Wieder Wirbel um Glücksspiel-Lizenzen

Eine Sachverhaltsdarstellung an die Staatsanwaltschaft zur Vergabe der Glücksspiellizenzen erreicht den steirischen Landtag. Die KPÖ will Antworten. Auch der Landesrechnungshof hat mittlerweile geprüft.

Werner Murgg, KPÖ © Fuchs
 

Drei Lizenznehmer dürfen seit heuer insgesamt 1012 Automaten betreiben, was der Steiermark jährlich Steuereinnahmen über 18,1 Millionen Euro beschert.

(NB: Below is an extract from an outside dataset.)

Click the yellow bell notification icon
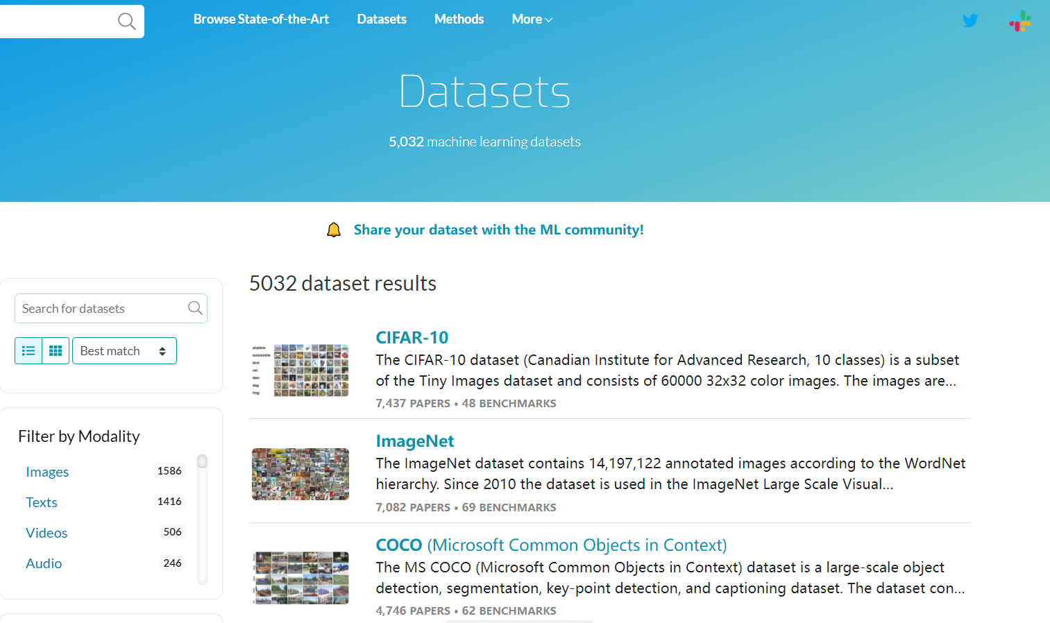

Kaum bezifferbar ist der Ärger mit dem kleinen Glücksspiel: So kursiert im Land eine neue Sachverhaltsdarstellung an die Staatsanwaltschaft. Die Vergabe sei zu durchleuchten.

Denn: Just jener externe Gutachter, der das Land bei der Bewertung der Angebote beraten sollte, war früher Wirtschaftsprüfer eines Bewerbers. Das wird landesintern bestätigt, der Betroffene sei aber zeitgerecht wegen Befangenheit ausgeschieden worden.

Heikel ist ein weiterer Vorwurf des anonymen Kritikers: Demnach wären die Bewertungskriterien nachträglich geändert worden – zugunsten eines Bewerbers mit "Nähe zur Politik".

Kriterien geändert

Letzteres ist "sicher nicht" passiert, beteuert man auf Anfrage gegenüber der Kleinen Zeitung. Angepasst wurden die Kriterien aber schon. Das hat mittlerweile der Landesrechnungshof geprüft. Die Schlussbesprechung soll heute Freitag stattfinden, der Endbericht im Herbst vorliegen. Dem Vernehmen nach hat es Mängel, aber keinen Grund gegeben, die (rechtskräftige) Vergabe zu kippen.

Die KPÖ macht freilich Druck: Werner Murgg und Claudia Klimt-Weithaler richten eine „Dringliche“ an Landeshauptmann Hermann Schützenhöfer (ÖVP). Der erbte die Lizenzvergaben von seinem Vorgänger und wird sich in der Landtagssitzung am 5. Juli zur Lizenzvergaben und den Vorwürfen äußern.

KLEINES GLÜCKSSPIEL

Drei steirische Lizenzen sind an die PG Enterprise AG (Panther Gaming, Christian Gernert), PA Entertainment & Automaten AG (Helmut Polanz) und die Novomatic AG ergangen. Das Casino Graz hat eine Bundeskonzession.

Der Bund gab dem Land die Einnahmengarantie über 18,1 Millionen Euro/Jahr.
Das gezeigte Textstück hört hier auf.